--- TASK INPUTS ---
⁂

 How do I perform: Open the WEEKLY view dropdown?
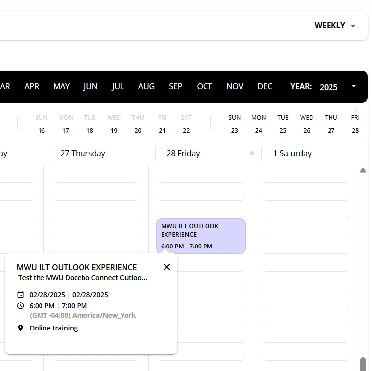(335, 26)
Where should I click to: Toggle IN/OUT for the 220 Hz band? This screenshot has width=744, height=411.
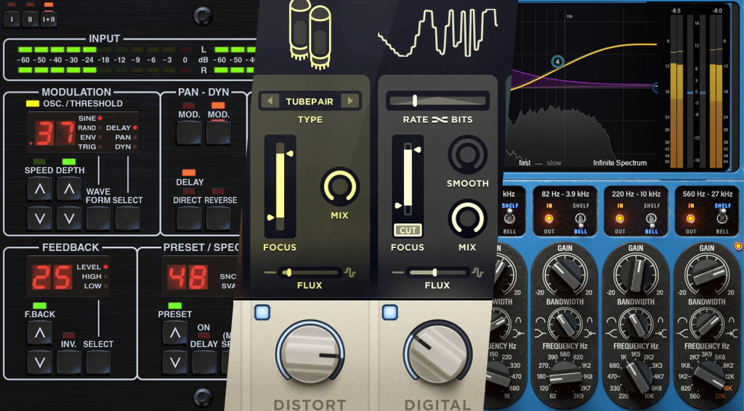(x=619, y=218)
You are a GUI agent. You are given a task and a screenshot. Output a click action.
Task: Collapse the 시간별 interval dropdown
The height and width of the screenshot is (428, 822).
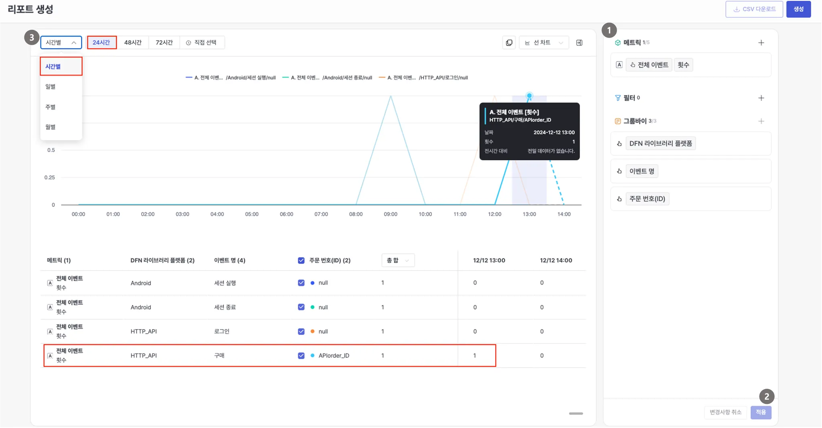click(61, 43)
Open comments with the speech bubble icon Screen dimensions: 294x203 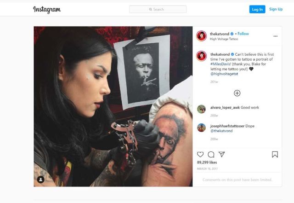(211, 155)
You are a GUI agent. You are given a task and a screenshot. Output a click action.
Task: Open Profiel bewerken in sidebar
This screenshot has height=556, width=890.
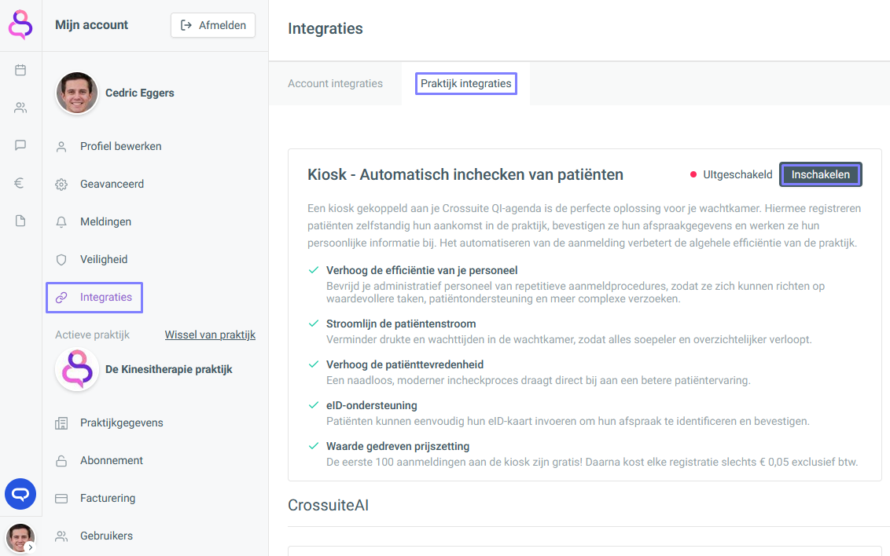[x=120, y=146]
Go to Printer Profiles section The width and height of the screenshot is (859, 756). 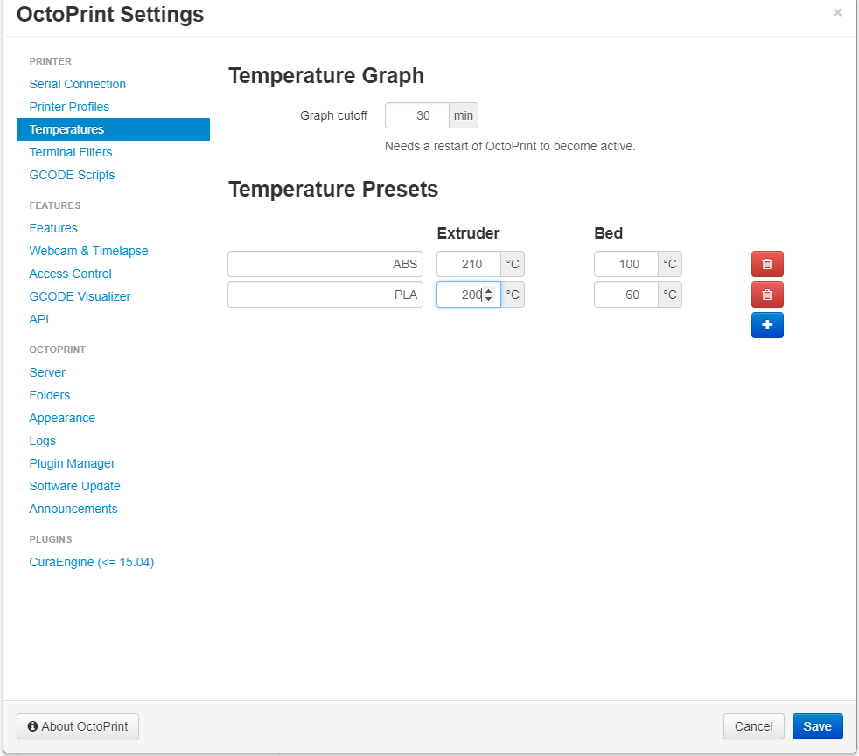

⁂

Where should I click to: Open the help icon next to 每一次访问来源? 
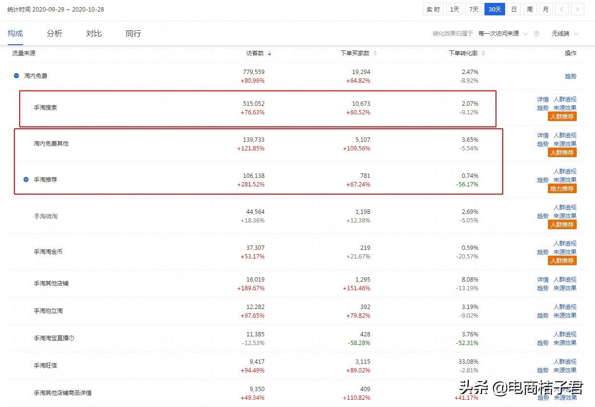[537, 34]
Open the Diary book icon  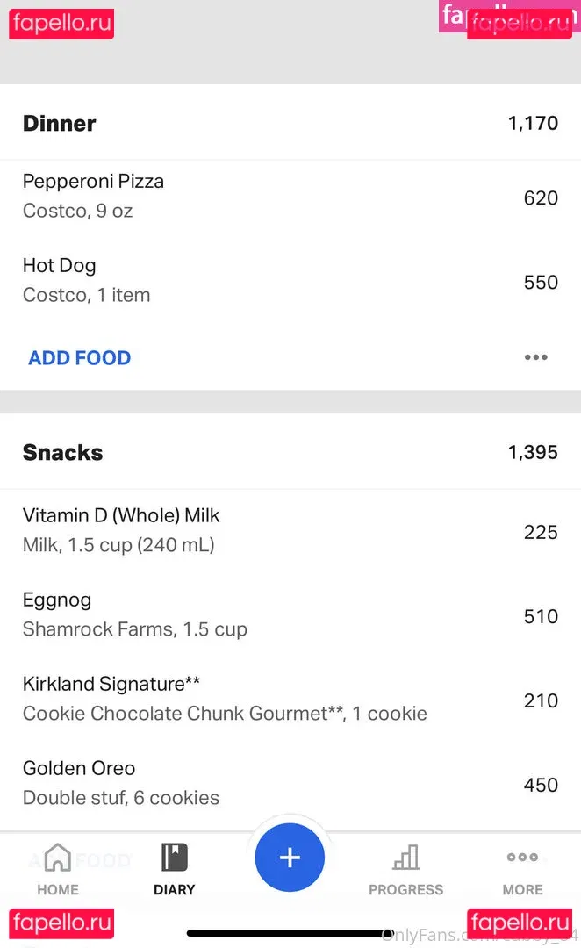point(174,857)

⁂

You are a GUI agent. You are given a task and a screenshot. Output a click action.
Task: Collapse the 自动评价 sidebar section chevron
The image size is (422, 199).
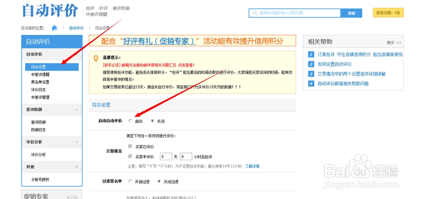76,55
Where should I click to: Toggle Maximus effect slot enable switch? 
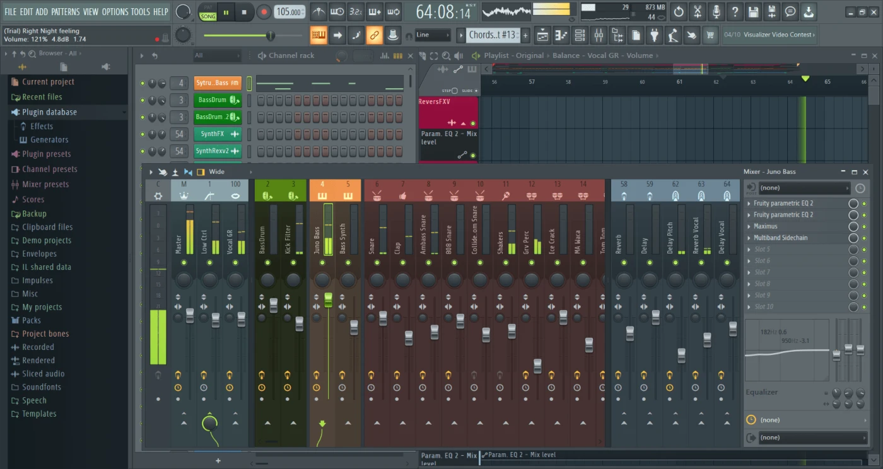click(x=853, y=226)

⁂

--- EXERCISE BRIEF ---
In the listing above, find the line containing "How do I perform: Open". Output it and every line after it up to and including the line containing "Task: Collapse the 시간별 interval dropdown", exactly, but skip the pictures.

--- COMPLETED TASK ---
 How do I perform: Open the WEEKLY view dropdown?
(335, 26)
Where should I click to: Toggle IN/OUT for the 220 Hz band? This screenshot has width=744, height=411.
(x=619, y=218)
You are a GUI agent. You are given a task and a screenshot. Output a click action.
Task: Collapse the 시간별 interval dropdown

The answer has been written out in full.